Le cadavre et le sofa - Tony Sandoval

 

Tony Sandoval produit beaucoup. Beaucoup d'illustrations que l'on peut retrouver avec bonheur sur ses réseaux sociaux; beaucoup d'albums aussi. Et Tony Sandoval évolue vers constamment plus de maitrise. Mais l'auteur n'est pas parti de rien puisque le Cadavre et le sofa, l'un de ses premiers récits paru en français, posait déjà toutes les bases, qu'elles soient narratives, graphiques ou imaginaires, d'un univers déjà en fin de gestation.

Polo est un jeune garçon que la campagne fait doucement gamberger. Il ne semble pas y avoir grand chose d'autre à y faire, de toute façon. Esseulé, désœuvré, on le comprend en quelques cases suffisamment différent pour que ses vacances se passent nécessairement en solitaire. S'installe ensuite dans son quotidien, le plus naturellement du monde, une énigmatique jeune fille à la beauté presque littéralement envoutante, Sophie. Rapidement les deux se rapprochent autour d'un sofa laissé à l'abandon et d'un cadavre en décomposition tout aussi livré à lui-même. Sophie va recréer Polo, sans qu'il ne s'en aperçoive, au cours d'un été baigné d'étrange et de métamorphoses.

Les auteurs humoristiques placent souvent le passage à l'âge adulte au moment précis de l'apparition tant attendue et célébrée du fameux premier poil pubien. Ils en oublient au profit du gag facile le fascinant et indéfinissable temps de maturation, sans réel début, sans réelle fin, duquel on ne prend conscience qu'après les faits. C'est à l'observateur de recevoir le privilège de l'analyse. Polo ne le sait pas mais il fait ses premiers grand pas dans le monde des futurs adultes. Nous ne le savons pas non plus, nous le devinons à peine.

À travers un ensemble de situations intriquées, parfois sans chronologie aisément mesurable, aux enjeux aléatoirement importants, Polo et nous sommes ballotés, le cœur vaillant et la peau moite, d'une toute petite révolution intérieure à une autre.  Désir, mort, oubli, inconnu, tout y passe avec fluidité. Tony Sandoval ne s'attarde toutefois jamais. L'été passe, la vie passe et si l’expérience d'un homme se mesure à l'aune de ses actions, alors c'est qu'il faut les enchainer, les multiplier, s'en servir pour bâtir discrètement les fondations d’expériences plus ambitieuses. À travers deux intrigues parallèles, porteuses de mystères et d'interrogations, de tragédie et d'occulte, les fondations de l'humain se dressent patiemment.

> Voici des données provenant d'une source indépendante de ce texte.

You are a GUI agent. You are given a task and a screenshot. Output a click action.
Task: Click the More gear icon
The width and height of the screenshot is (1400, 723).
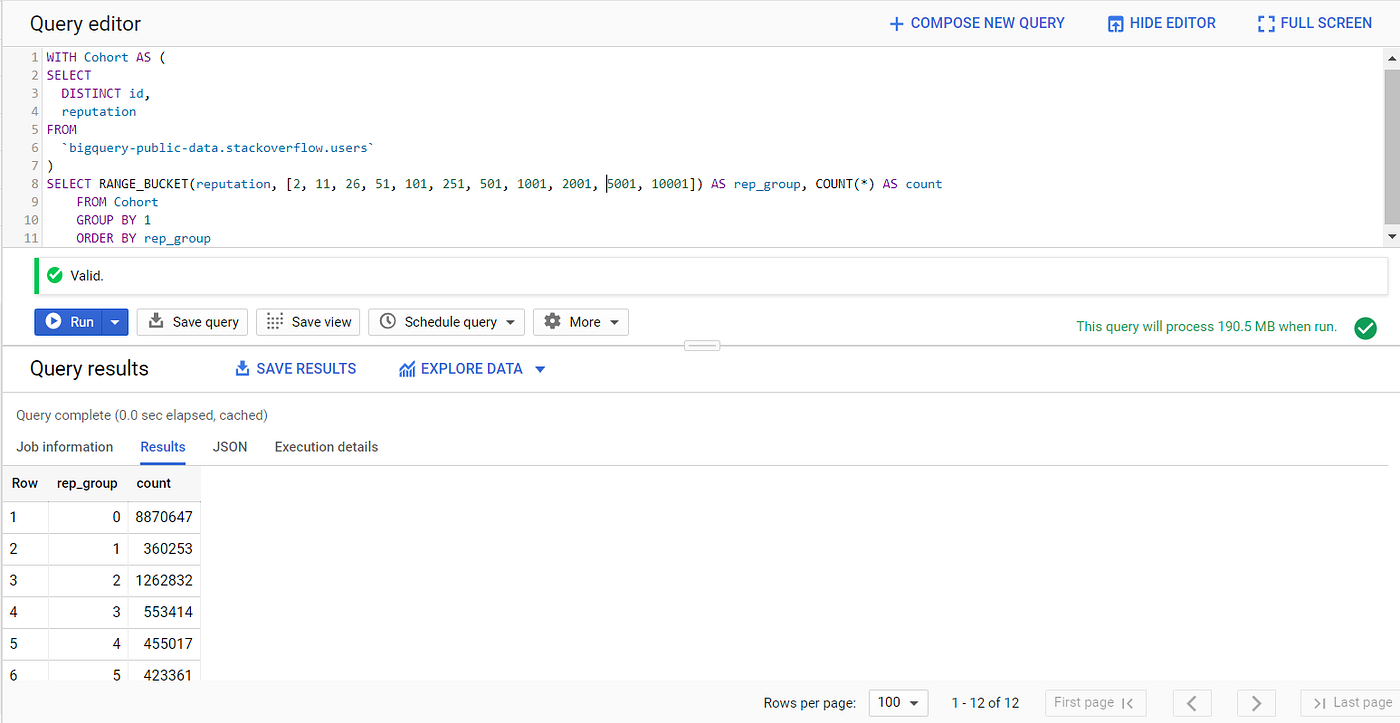coord(554,322)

Polo a beau s’avérer le personnage central, puisque tout tourne plus ou moins autour de lui et de ses perceptions,  il est loin de se révéler le personnage principal. On pourrait croire que Sophie, antagoniste brulante, pourrait incarner le rôle. Non plus. Le cadavre alors ? presque. Le personnage principal, c'est le désir. Le désir charnel balbutiant puis frontalement épanoui, le désir d'autre chose, le désir de vérité, le désir d'ailleurs. le désir d'éternité.

À travers un jeu de couleur étonnant et une cohabitation aléatoire de différents styles aux portées radicalement opposées, Tony brouille les pistes manichéennes d'une intrigue aux relents fantastiques troubles. Très insistant sur une sexualité débridée, il délaye encore un peu plus les conventions sociales au profit d'un parcours initiation métaphorique qui ne prend son sens que dans la radicalité de sa singularité.